▶ **Passage provided**
....

Supply chains are the lifeblood of any company. The healthy flow of goods, services, information and money throughout the end-to-end supply chain is critical to business success. Disruptions in the supply chain are an inevitable part of doing business. Whether it’s a devastating natural disaster such as Hurricane Michael or political events such as the recent trade wars, it’s not a question of “if” but “what” variety and “when” the next interruption is going to occur.
Why all the buzz about supply chain risk management?
As the saying going “we live in a global economy”; global supply chains have extended pipelines and more complexity, hence, are much more susceptible to disruptions such as natural disasters, supplier quality and performance issues, economic and political instability. The larger the footprint of your supply chain, the greater the odds you’ll face one or more of these adverse events.
The infamous Japan Tsunami of 2011 forced General Motors to close plants in the U.S. due to part shortages from Japanese suppliers. They had made the costly mistake of not having a good handle on who their lower tier suppliers were or their locations. The cost to General Motors was reported to be in the millions. They’ve since implemented counter-measures. Nonetheless, it’s a valuable lesson on the importance of taking a holistic approach to supply chain risk management.
With cyber-attacks at an all-time high and terrorism a constant threat, supply chain risk management is rightly garnering considerable attention and focus not only from the global giants, but also from the small and midsize businesses (SMB) where many of them are operating primarily domestic supply chains as well.
Proactive risk management starts with a performance driven strategy
Most companies respond to disruptions by playing defense – i.e. reacting after the fact. Very little offense is played. But the old adage “the best defense is a good offense” is a smart approach to effective risk mitigation. Choosing the best strategy may mean the difference between success and failure. Make no mistake, risk management should begin at the strategic level because it can allow organizations to gain a competitive advantage over less adept rivals by increasing market share when a supply chain disruption occurs.
And that may help explain why many leading organizations are making supply chain agility a strategic priority. The Supply Chain Operations Reference Model (SCOR® is the world’s leading supply chain framework, linking business processes, performance metrics, practices and people skills into a unified structure) defines Supply Chain Agility “as the ability to respond to external influences, the ability to respond to marketplace changes to gain or maintain competitive advantage.” Agility is one of five SCOR® performance attributes used to prioritize and align the supply chain’s performance with the business strategy. Just as you would describe a bank account using standard characteristics such as type of account, balance, and interest rate, a supply chain requires standard characteristics to be described. SCOR® uses Reliability, Responsiveness, Agility, Cost & Asset Management Performance Attributes to describe a Supply Chain Strategy.

....

▶ **Excerpted records**
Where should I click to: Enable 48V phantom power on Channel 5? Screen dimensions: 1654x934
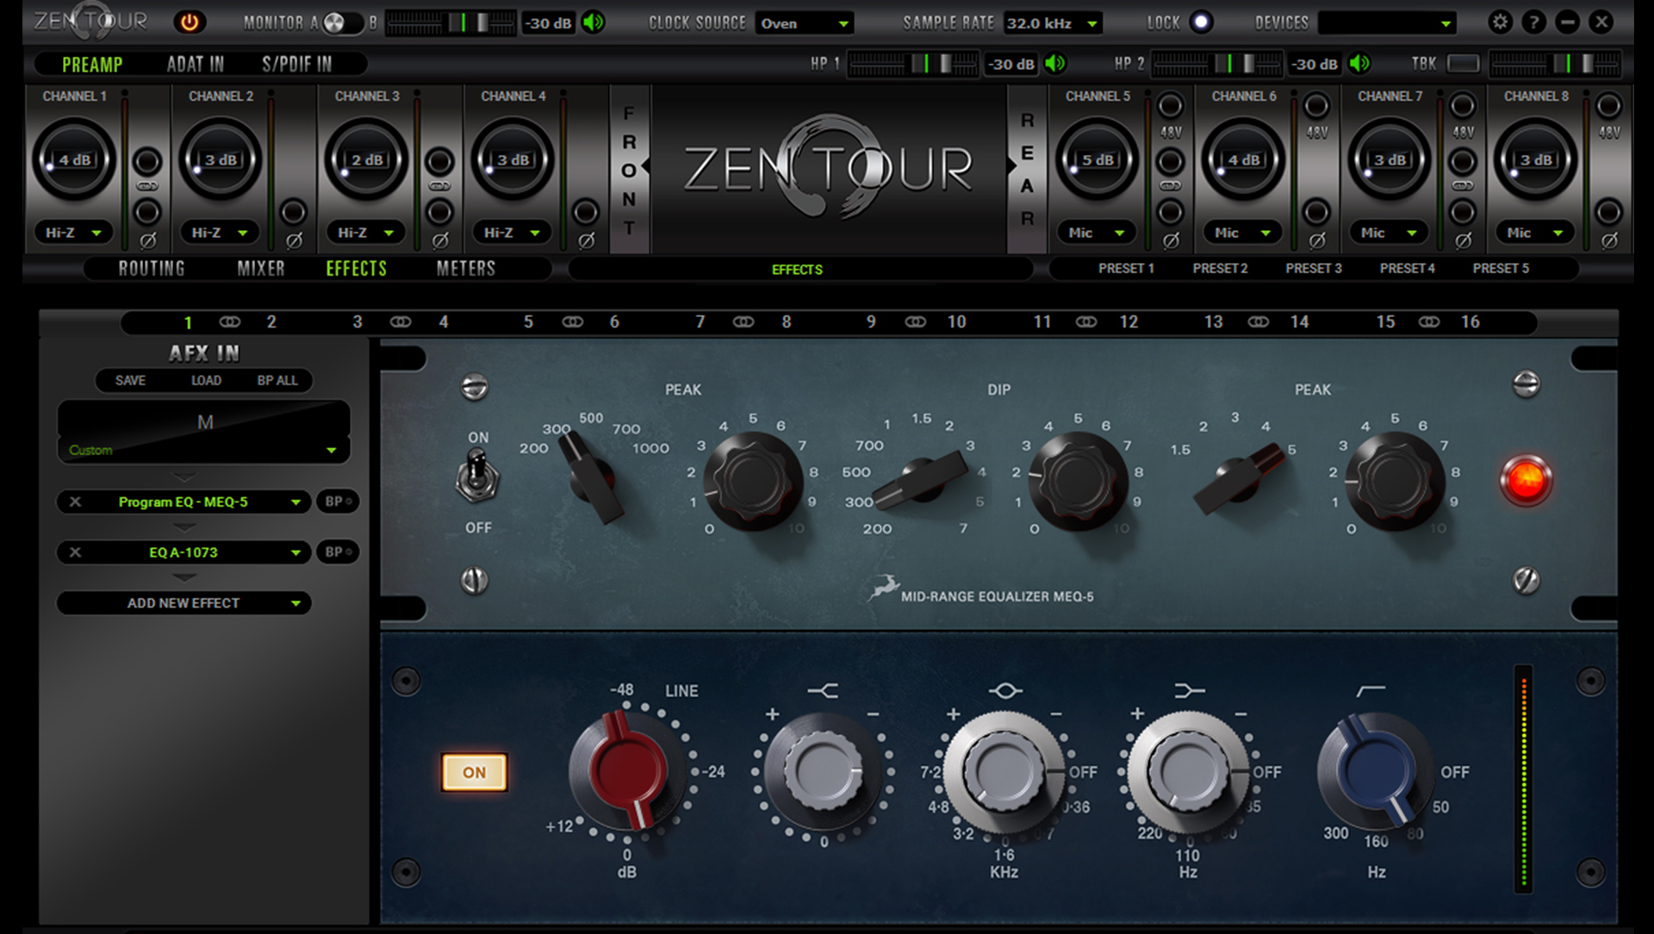[x=1170, y=106]
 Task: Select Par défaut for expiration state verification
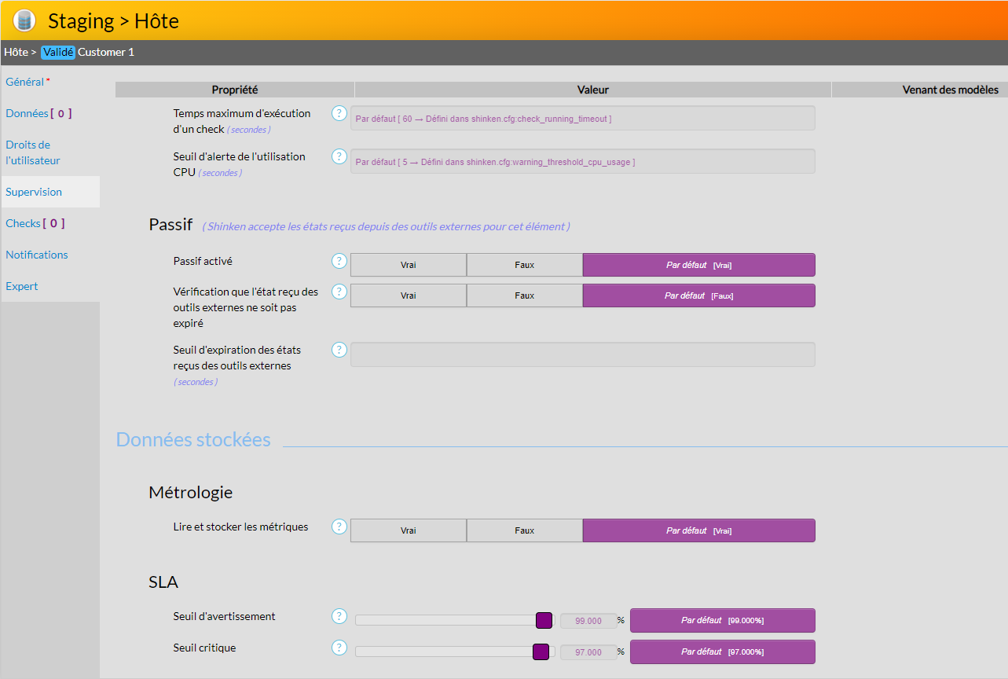pos(698,295)
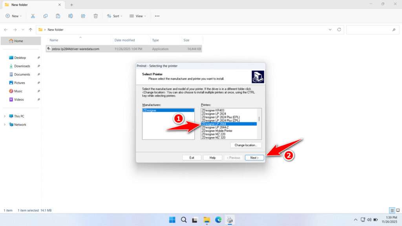Image resolution: width=402 pixels, height=226 pixels.
Task: Open the Share icon
Action: (x=83, y=16)
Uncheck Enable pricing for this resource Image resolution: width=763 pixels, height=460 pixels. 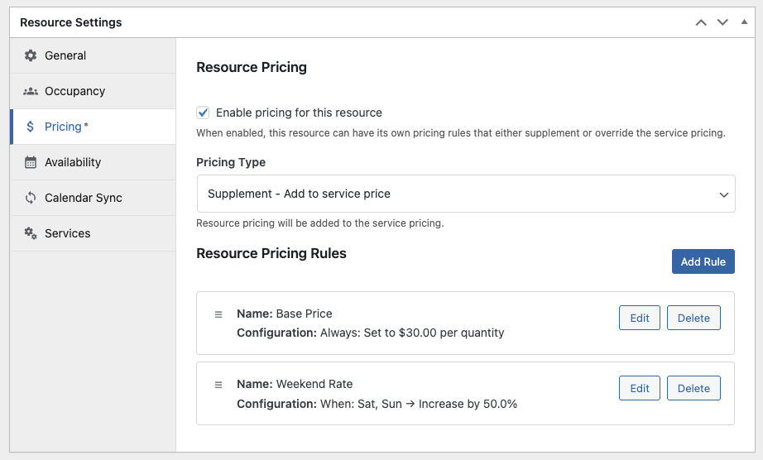point(203,113)
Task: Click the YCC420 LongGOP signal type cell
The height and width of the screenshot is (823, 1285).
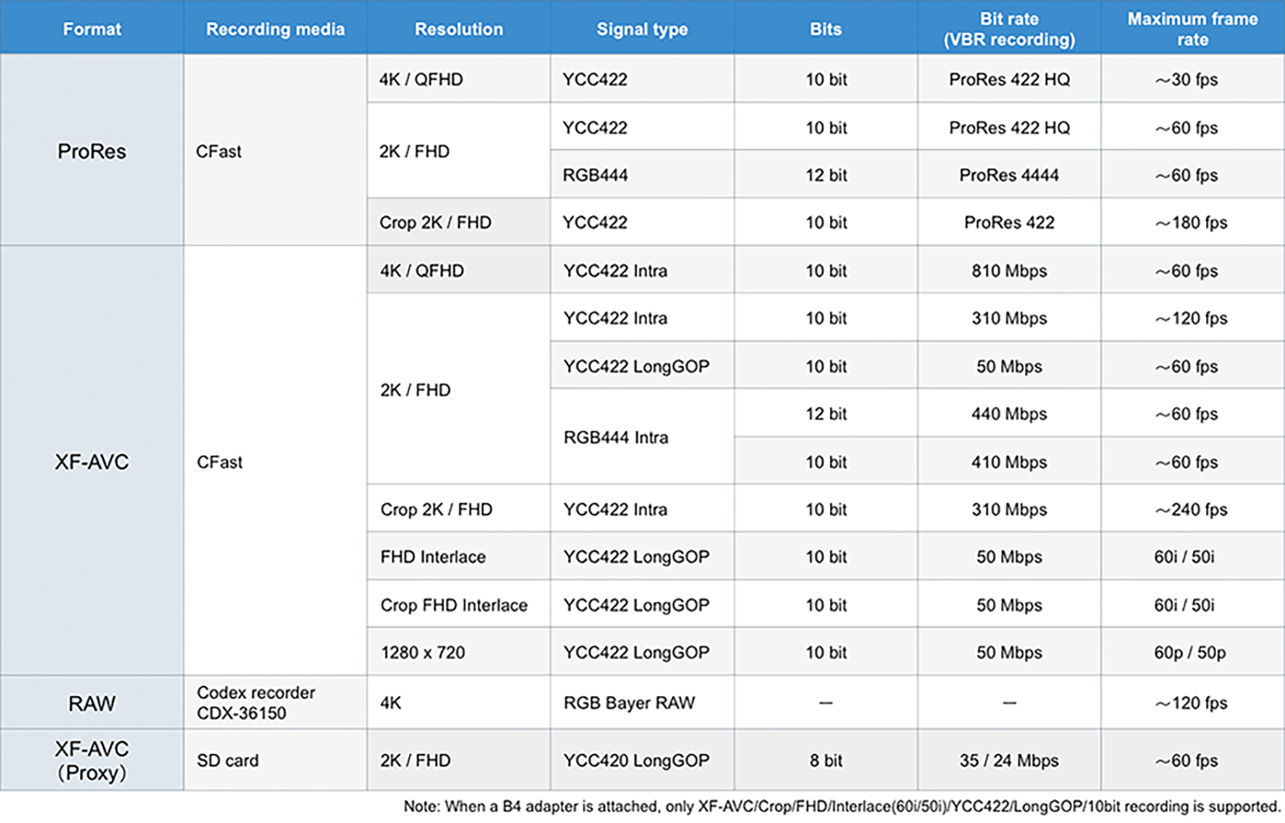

....

▶ **Work required**
Extend the passage on supply chain risk management, picking up after its final sentence.

▶ **Reply**
Apple and Honda are two examples of successful companies with agile supply chains. Automotive insiders credit Honda’s agility — designing factories to produce a variety of models versus its competitors’ approach of dedicating plants to a specific model — with enabling them to ride out the 2008 recession relatively unscathed.
Get your crew rowing in the same direction.
Imagine participating in Olympic rowing — if just one rower is out of sync it will adversely impact the entire boat and the chances of being victorious are slim to none. While supply chain management isn’t an Olympic event, leading companies such as Amazon, Apple, McDonalds and P& G, to name a few, are successfully using it to gain a competitive advantage.
Supply chains that are out of sync strategically as shown in Figure 2 will be misaligned tactically as well and have a challenging road ahead when it comes to implementing an effective risk management program. For example, the corporate customer may choose to make Agility it’s top competitive priority for the Product Family A supply chain, but if key suppliers are competing based primarily on Cost, then this mismatch will lead to suboptimal decisions. These key suppliers will most likely prioritize their resources and investment decisions to projects, programs and solutions that move the needle on cost reduction rather than risk reduction. In this example, the rower’s paddles are colliding and splashing in the water causing the boat to veer off course and quickly decelerate — they’re not even in the race.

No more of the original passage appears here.